In June 2018, Lavan provided a summary on the impact of the Corporations Act (Act)1 due to the ipso facto provisions implemented by virtue of the Treasury Laws Amendment
The various teams at Lavan have been preparing for the impact of these reforms. We will be providing this update to the ipso facto law in three separate Lavan Updates.
This legislation renders almost all ipso facto clauses in contracts unenforceable, unless leave of the Court is obtained.
The Corporations Regulations (Amending Regulations)3 came into effect on 1 July 2018. The Minister has also made the Corporations Declaration (Declaration)4. These two documents, together with the explanatory statements for each, provide some direction as to what contracts are excepted from the automatic “stay” provisions under ss 415D, 434J or 451E of the Act (Exceptions).
In the context of property transactions, some of the Exceptions will apply and some may not apply. We are not addressing all of the Exceptions that apply, just those that are likely to impact property transactions.
The assignment or novation of an agreement relates to existing rights. However, the result of that assignment or novation is the creation of a new arrangement. The assignment or novation of arrangements entered into before 1 July 2018, and assigned or novated after 1 July 2018 but before 1 July 2023, are excepted from the “stay” provisions.
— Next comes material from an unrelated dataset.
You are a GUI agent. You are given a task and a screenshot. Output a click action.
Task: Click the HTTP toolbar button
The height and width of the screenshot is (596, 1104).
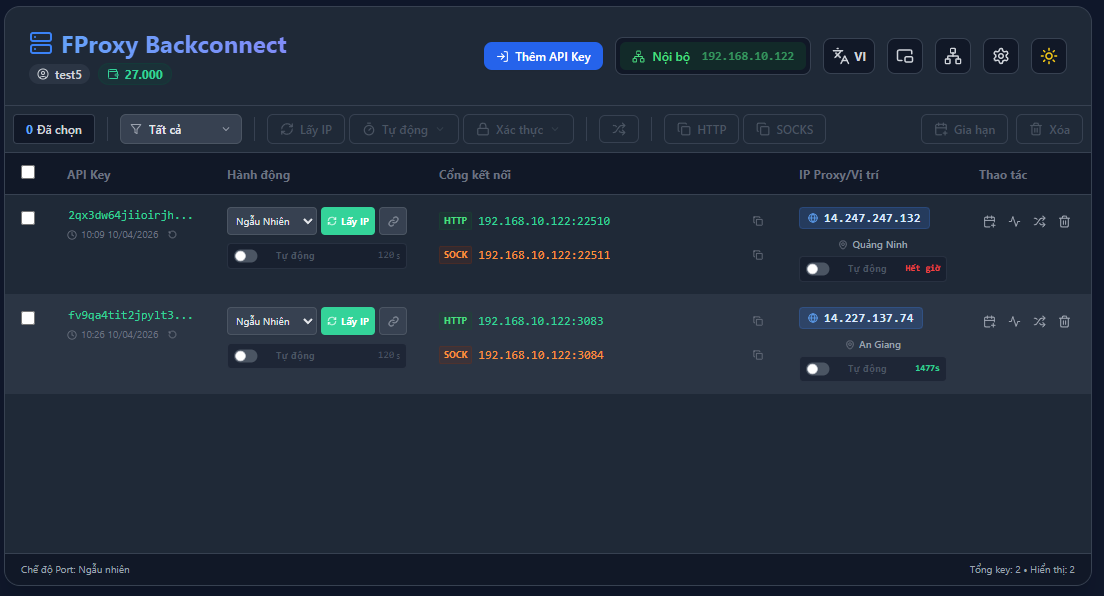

The same applies to variations to arrangements in place prior to 1 July 2018. However, it is expected that at some point in time, a situation will arise where the Courts will need to determine if an extensive variation to an existing arrangement essentially constitutes a new arrangement, where the “stay” provisions would then apply. The “variation” Exemption could be misused as a mechanism to avoid ipso facto clauses being “stayed”.
Where the transaction is a lease, any renewal of a lease is, at law, the grant of a new lease. It is not a variation to the original lease. As such, any ipso facto clauses in a lease entered into before 1 July 2018, will not be enforceable upon the extension of that lease, even if that the further term was contemplated in the original lease document.
Similarly, if a lease is varied to add to, or remove part of, the leased premises, any variation to effect this change will amount to the grant of a new lease. Therefore, a new lease is entered into and the ipso facto clauses that may have been enforceable in the lease entered into prior to 1 July 2018, will now be subject to the “stay” restrictions.
The explanatory statement accompanying the Amending Regulations sets out the rationale for the Project Finance Exemption as follows:
…the ipso facto stay does not apply to arrangements involving an SPV where those arrangements provide for project finance.
Project finance arrangements involve financial accommodation that funds a project, such as a loan, being repaid or otherwise discharged primarily from the cash flow of the project when the project starts generating such cash flow. To secure this type of arrangement, the project’s assets, rights and interests are held as security for the financial accommodation.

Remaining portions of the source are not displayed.